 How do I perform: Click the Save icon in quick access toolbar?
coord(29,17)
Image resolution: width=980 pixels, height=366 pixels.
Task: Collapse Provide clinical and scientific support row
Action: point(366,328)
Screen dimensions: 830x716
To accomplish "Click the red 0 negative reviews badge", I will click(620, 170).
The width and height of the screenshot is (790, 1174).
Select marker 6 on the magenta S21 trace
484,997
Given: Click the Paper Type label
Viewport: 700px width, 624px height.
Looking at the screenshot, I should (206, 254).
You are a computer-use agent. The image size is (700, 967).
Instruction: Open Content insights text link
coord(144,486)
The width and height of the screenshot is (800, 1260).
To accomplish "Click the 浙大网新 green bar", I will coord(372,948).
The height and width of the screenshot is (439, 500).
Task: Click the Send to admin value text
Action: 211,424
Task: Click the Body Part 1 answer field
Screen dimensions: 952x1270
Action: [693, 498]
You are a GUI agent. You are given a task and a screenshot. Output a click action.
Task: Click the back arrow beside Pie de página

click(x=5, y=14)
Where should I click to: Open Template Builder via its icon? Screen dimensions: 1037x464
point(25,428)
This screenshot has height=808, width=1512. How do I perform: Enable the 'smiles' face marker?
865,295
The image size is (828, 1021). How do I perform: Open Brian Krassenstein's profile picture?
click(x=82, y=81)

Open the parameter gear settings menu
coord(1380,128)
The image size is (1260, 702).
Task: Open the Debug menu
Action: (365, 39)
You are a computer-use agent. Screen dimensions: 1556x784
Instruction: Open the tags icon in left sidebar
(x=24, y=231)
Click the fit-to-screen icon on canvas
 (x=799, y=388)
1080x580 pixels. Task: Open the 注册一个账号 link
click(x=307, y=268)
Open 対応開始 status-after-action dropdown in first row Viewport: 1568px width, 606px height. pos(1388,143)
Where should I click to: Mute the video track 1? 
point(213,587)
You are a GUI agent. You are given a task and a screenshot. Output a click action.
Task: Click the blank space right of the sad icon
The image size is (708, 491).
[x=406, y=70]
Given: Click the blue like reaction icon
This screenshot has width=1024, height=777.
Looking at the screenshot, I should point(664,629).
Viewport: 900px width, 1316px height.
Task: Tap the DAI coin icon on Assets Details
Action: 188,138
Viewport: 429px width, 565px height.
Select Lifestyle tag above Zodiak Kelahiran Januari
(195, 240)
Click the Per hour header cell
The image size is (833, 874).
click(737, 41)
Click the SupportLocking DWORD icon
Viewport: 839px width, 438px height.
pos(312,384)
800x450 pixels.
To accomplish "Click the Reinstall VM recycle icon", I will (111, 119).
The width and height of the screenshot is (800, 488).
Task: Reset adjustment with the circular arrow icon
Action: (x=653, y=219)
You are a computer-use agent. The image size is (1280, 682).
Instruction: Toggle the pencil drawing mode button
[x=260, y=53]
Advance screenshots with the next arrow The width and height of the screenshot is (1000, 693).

============================================================

**ASSIGNED TASK**
Looking back over the listing, work out how many lines include the string "computer". Write only that number.

**RESULT**
3